While Andrew and I were in Minnesota over Labor Day Weekend, Andrew’s parents and Andrew and I had talked about traveling to Houston that particular weekend in order to see the two German Impressionism exhibitions at Houston’s Museum Of Fine Arts. We had planned to make a decision whether to travel to Houston in the two weeks following Labor Day.
We were delayed in making a decision—apparently, we are ditherers—and a decision was not reached until tonight.
Our decision is not to go to Houston.
Other than visiting the Houston Museum Of Fine Arts, we could find nothing in Houston that interested us that weekend—and we decided that it was not worth traveling to Houston from Boston and Minneapolis solely to visit an art museum, no matter how much we wanted to see the German Impressionism exhibitions.
From what we have been able to ascertain, the only review of the German Impressionism exhibitions in Houston has been the review that appeared in The Houston Chronicle. The Wall Street Journal and The New York Times have not covered the exhibitions, a startling oversight, and neither have any other American newspapers (even the newspapers in Austin and Dallas failed to send their art writers to Houston to write about this historic event).
When the German Impressionism exhibitions now on display in Houston were on view in Cologne earlier this year, virtually every newspaper in Europe covered the exhibitions in detail. The art press in the United States, however, is virtually ignoring the event—and Andrew insists that this is because American art writers are simply ignorant about German art.
It is possible that we may yet try to find a different weekend to make a quick trip down to Houston in order to attend the exhibitions, but that eventuality is, admittedly, very unlikely.

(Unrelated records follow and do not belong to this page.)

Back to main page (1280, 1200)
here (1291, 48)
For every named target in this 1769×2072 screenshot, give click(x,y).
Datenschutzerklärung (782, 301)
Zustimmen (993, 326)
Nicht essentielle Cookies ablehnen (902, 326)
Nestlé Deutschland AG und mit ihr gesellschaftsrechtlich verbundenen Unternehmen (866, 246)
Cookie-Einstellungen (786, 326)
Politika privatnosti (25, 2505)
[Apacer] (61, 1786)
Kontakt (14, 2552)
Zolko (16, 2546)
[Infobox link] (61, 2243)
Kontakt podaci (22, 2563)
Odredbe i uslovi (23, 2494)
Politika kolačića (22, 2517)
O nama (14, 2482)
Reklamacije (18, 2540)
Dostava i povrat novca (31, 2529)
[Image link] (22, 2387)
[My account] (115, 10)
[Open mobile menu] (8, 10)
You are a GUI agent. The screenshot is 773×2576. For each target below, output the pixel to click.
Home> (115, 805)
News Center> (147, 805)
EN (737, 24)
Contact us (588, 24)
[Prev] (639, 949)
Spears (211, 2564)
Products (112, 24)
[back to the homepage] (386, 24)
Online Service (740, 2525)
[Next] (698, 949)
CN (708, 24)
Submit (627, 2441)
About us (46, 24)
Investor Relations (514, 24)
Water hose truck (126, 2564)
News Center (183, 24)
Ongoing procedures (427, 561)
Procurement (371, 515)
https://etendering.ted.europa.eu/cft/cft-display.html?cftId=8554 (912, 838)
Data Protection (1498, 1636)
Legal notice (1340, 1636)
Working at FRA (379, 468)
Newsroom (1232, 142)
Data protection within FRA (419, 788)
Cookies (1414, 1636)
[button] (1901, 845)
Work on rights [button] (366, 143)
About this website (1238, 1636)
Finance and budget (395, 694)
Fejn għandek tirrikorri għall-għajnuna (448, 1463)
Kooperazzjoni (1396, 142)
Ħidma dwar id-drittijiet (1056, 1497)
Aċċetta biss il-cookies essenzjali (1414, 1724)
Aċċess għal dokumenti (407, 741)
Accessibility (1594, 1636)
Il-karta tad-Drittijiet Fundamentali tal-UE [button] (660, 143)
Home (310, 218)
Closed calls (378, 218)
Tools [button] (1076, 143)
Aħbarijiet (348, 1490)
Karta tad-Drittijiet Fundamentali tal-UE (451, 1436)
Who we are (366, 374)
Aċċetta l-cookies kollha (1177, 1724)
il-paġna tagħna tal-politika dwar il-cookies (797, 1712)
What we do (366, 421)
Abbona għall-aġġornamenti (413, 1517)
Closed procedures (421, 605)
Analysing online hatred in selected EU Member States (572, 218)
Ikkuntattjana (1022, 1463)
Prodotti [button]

Unlike last year, there will be no classes on Columbus Day this year at law school, and Andrew and I would like to take advantage of the situation and go somewhere that weekend.
We are in the process—right this very minute—of looking at things to do and see that particular weekend in Cincinnati, Detroit and Pittsburgh. We chose those three cities because they are roughly midway between Boston and Minneapolis, and should have good flight connections for Andrew’s parents and for Andrew and me.
We no longer have the luxury of dithering, and must make a decision in the next 24 or 48 hours.
Andrew’s parents and Andrew and I are not the only ditherers on the planet.
There are some persons down in Oklahoma and Texas who need to decide—and decide without too much additional delay—whether this year’s Thanksgiving celebrations will be held in Oklahoma or Dallas.
Persons in Boston and Nashville need to book flights—and airlines, for some reason, are somewhat persnickety about allowing travelers to book flights when those very same travelers do not know their final destinations.